1957–58 County Antrim Shield

Tournament details
- Country: Northern Ireland
- Teams: 10

Final positions
- Champions: Linfield (23rd win)
- Runners-up: Distillery

Tournament statistics
- Matches played: 10
- Goals scored: 25 (2.5 per match)

= 1957–58 County Antrim Shield =

The 1957–58 County Antrim Shield was the 69th edition of the County Antrim Shield, a cup competition in Northern Irish football.
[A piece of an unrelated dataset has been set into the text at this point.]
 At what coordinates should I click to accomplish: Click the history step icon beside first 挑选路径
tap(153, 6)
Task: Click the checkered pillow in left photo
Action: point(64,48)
Linfield won the tournament for the 23rd time, defeating Distillery 3–1 in the final at Solitude.

==Results==
===First round===

| Team 1 | Score | Team 2 |
|---|---|---|
| Glentoran | 3–0 | Larne |
| Glentoran II | 0–3 | Distillery |
| Ards | bye |  |
| Ballymena United | bye |  |
| Bangor | bye |  |
| Distillery | bye |  |
| Glentoran | bye |  |
| Linfield | bye |  |

===Quarter-finals===

| Team 1 | Score | Team 2 |
|---|---|---|
| Bangor | 0–0 | Ballymena United |
| Cliftonville | 0–2 | Glentoran |
| Crusaders | 1–2 | Distillery |
| Linfield | 3–0 | Ards |

====Replay====

| Team 1 | Score | Team 2 |
|---|---|---|
| Ballymena United | 1–0 | Bangor |

===Semi-finals===

| Team 1 | Score | Team 2 |
|---|---|---|
| Distillery | 3–1 | Ballymena United |
| Linfield | 2–0 | Glentoran |

===Final===
10 May 1958
Linfield 3-1 Distillery
  Linfield: Irvine 63', 69', Parke 89'
  Distillery: Lunn 75' (pen.)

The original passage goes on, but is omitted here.